----- Task inputs

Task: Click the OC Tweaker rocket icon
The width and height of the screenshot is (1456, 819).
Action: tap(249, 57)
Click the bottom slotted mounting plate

----------
----- Task inputs

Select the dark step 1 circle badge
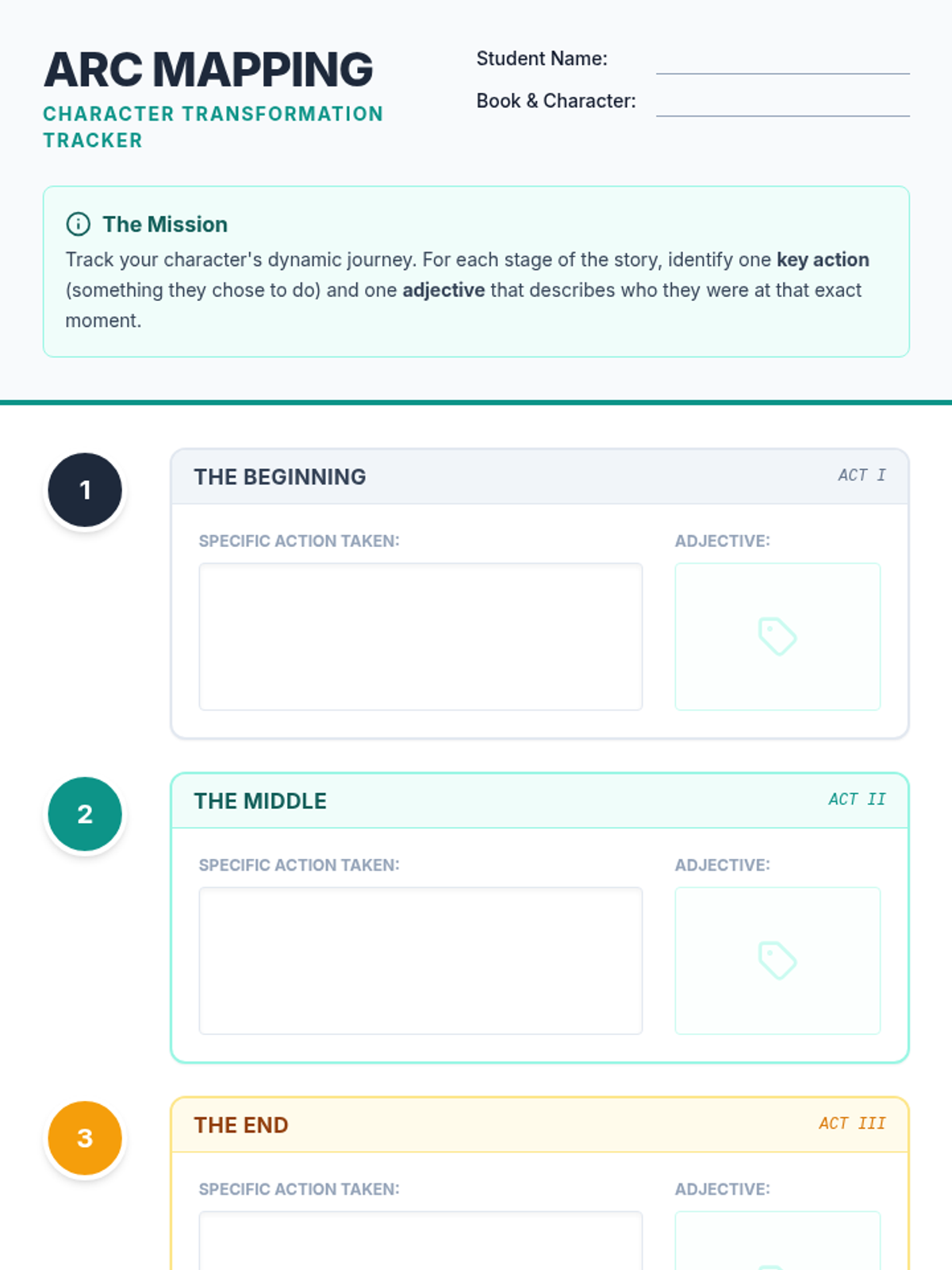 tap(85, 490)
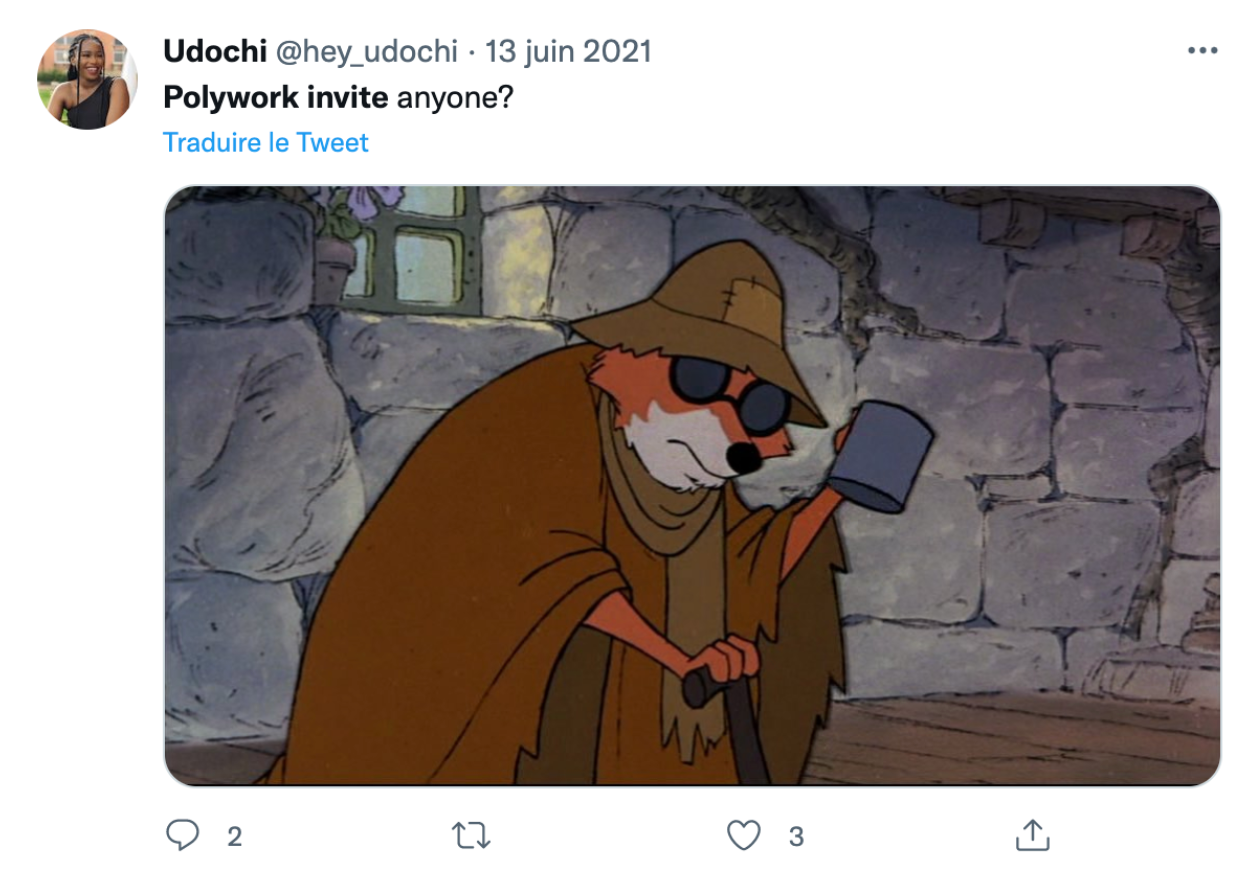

----------

Using the records above, set down exactly the lines from the one with "The width and" through the one with "Click the bottom slotted mounting plate", inclusive, and nothing more.

Answer space
The width and height of the screenshot is (1456, 819).
Action: tap(249, 57)
Click the bottom slotted mounting plate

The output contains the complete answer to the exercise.